- [TASK DIRECTIONS]
Whenever the word "status" shows up in a line of the data, copy that line.

- [ENTRIES SHOWN]
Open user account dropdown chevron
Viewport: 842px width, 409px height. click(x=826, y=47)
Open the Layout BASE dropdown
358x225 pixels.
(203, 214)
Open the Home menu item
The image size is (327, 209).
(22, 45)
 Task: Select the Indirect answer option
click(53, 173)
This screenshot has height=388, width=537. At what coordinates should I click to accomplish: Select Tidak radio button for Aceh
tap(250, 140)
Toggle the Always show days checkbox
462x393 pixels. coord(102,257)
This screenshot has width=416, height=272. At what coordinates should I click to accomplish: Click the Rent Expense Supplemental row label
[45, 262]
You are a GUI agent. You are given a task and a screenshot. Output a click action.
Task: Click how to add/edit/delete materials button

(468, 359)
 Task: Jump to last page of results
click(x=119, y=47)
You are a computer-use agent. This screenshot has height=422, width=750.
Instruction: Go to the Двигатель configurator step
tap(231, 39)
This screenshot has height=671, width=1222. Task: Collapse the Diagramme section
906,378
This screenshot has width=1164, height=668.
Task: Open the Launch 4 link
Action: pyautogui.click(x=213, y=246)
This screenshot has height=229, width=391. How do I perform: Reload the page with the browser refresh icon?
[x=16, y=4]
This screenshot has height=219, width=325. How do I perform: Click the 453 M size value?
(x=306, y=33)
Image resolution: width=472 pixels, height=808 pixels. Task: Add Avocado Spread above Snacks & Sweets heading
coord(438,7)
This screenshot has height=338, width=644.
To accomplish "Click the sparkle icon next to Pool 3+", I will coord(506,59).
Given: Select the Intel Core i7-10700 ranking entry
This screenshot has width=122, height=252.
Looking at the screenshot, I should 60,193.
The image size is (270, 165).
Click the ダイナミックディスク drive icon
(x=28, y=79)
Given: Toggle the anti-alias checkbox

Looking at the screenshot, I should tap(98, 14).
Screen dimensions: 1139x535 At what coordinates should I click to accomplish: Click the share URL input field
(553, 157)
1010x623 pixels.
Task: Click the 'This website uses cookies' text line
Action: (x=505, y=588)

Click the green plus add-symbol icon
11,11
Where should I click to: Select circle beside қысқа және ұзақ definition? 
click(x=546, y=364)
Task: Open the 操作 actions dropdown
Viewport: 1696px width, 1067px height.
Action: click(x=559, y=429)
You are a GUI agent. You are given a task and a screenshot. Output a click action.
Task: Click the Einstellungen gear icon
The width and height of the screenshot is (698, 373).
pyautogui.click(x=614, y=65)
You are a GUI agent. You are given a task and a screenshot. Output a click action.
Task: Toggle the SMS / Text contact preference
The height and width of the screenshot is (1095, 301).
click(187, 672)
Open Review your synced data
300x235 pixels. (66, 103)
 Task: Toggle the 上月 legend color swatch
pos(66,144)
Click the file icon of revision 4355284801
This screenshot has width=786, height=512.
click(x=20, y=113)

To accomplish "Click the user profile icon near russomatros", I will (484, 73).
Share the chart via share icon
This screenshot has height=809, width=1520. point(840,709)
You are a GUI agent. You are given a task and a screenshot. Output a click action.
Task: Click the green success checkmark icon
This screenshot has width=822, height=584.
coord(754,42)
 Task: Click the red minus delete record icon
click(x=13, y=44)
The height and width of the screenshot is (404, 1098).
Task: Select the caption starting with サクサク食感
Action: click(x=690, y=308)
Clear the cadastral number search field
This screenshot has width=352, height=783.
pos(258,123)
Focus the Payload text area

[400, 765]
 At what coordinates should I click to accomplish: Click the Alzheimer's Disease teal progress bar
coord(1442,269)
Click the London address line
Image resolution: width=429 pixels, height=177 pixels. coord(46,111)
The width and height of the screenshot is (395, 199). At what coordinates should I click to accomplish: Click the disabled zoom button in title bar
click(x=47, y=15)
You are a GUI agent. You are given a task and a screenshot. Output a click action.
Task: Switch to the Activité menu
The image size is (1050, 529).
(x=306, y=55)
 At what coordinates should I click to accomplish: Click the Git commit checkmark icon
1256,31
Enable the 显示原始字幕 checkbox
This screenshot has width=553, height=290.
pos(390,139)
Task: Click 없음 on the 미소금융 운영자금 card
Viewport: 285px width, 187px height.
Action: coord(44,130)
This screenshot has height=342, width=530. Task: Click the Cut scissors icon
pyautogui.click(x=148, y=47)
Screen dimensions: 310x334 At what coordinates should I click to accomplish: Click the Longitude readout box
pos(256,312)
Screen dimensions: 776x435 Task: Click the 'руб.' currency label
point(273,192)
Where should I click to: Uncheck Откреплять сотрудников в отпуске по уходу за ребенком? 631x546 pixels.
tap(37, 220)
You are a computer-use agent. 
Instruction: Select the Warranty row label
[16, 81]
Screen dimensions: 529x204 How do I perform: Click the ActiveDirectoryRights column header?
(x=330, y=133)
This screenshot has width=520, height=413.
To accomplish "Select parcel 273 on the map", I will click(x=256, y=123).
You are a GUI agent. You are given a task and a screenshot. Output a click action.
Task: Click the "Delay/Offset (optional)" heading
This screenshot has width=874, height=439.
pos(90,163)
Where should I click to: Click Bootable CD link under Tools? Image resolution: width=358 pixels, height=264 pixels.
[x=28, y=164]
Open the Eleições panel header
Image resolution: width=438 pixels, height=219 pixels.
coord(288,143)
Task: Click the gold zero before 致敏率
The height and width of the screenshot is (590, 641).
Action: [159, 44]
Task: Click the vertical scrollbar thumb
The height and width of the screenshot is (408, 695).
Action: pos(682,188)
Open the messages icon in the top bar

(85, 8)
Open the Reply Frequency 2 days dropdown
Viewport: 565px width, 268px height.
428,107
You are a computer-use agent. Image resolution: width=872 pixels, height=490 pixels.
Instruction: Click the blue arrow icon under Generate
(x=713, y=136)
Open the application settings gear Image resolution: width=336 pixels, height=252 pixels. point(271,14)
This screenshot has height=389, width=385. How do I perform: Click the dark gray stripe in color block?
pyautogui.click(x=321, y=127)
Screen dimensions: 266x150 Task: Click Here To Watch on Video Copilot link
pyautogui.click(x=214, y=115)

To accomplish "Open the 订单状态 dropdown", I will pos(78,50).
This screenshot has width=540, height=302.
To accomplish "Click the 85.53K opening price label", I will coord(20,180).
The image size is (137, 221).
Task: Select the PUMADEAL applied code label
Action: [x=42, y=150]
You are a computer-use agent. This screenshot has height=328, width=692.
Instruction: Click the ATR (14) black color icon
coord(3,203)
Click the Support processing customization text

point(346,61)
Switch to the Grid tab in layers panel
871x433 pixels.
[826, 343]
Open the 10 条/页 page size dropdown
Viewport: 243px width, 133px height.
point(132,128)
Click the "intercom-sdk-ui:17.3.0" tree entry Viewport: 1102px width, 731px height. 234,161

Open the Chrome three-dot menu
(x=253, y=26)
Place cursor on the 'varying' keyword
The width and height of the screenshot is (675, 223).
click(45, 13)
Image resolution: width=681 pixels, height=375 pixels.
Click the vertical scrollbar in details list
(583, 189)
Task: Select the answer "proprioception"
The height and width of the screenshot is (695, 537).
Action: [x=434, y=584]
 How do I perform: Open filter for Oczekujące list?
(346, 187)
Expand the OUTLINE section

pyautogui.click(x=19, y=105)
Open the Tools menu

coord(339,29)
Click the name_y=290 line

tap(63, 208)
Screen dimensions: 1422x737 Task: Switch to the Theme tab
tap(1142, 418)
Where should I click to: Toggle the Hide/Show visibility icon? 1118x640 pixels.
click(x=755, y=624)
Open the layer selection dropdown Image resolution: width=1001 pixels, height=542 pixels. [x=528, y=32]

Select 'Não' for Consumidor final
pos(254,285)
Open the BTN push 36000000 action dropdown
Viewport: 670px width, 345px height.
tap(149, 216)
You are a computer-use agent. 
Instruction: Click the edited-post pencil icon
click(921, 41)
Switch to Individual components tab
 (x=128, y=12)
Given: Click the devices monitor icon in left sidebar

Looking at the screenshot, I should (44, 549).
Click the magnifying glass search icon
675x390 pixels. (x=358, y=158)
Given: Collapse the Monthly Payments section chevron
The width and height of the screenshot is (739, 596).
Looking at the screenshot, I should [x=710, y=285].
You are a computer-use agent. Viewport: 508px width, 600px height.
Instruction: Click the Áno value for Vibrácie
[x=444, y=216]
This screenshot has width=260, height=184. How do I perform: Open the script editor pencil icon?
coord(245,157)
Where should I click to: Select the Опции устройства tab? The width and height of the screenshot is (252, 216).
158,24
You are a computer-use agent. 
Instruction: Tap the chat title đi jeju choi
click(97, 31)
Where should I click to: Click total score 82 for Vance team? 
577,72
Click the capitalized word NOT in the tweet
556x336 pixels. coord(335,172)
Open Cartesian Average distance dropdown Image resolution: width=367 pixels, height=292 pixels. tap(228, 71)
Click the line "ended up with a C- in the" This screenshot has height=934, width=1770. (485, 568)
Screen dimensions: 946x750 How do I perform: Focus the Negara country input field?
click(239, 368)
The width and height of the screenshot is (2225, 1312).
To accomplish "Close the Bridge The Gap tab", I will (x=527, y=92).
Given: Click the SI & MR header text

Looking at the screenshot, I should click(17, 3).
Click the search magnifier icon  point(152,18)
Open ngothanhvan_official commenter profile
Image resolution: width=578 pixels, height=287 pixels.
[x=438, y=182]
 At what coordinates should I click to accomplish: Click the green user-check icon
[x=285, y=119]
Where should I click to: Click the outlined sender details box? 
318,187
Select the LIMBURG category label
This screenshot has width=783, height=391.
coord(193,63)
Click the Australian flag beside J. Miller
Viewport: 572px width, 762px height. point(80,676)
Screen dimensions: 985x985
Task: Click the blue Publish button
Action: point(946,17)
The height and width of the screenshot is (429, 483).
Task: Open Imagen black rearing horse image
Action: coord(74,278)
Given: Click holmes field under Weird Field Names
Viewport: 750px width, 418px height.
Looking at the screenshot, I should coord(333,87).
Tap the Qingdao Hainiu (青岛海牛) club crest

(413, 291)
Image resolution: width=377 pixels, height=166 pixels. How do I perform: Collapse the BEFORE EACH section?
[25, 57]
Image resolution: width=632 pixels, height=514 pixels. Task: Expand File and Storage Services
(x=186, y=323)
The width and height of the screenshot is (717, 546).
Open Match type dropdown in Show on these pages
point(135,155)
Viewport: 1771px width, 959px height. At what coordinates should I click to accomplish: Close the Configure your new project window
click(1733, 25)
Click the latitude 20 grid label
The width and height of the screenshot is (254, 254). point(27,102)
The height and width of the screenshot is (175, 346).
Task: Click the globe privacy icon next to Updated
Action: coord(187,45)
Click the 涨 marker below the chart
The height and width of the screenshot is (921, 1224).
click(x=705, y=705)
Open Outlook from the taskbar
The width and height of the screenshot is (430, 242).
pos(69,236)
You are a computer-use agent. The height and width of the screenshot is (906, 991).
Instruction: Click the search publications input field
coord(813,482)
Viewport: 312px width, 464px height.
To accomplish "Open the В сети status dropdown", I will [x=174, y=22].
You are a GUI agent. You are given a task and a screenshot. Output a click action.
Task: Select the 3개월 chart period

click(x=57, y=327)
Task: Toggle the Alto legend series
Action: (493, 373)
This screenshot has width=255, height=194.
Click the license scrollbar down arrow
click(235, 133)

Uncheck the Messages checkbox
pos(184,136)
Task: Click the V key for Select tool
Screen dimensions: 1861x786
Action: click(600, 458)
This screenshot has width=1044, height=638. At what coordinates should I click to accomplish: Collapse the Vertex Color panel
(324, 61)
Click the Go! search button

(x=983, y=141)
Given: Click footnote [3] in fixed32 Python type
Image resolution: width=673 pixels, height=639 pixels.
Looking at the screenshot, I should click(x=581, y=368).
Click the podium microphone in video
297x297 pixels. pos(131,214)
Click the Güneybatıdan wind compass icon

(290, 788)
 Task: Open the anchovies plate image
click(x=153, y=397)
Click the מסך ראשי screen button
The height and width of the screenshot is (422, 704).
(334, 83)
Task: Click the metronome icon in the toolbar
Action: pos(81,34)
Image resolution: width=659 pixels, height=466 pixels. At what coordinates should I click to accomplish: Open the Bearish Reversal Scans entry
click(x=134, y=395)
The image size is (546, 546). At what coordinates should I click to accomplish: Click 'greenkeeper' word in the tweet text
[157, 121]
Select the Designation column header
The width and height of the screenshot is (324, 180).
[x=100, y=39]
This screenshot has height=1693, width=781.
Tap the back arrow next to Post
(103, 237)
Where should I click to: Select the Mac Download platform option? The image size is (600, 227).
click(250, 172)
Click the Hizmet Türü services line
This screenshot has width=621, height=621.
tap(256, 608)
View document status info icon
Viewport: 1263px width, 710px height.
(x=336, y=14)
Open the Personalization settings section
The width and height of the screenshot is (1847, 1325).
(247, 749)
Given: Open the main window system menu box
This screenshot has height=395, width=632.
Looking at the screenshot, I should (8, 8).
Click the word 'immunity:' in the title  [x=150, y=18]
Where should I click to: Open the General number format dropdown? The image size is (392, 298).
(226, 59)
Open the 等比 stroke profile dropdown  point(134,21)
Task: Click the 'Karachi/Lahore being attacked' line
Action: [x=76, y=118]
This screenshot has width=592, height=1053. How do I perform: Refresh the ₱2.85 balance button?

- [TASK ANSWER]
To accomplish "Open the В сети status dropdown", I will [x=174, y=22].
View document status info icon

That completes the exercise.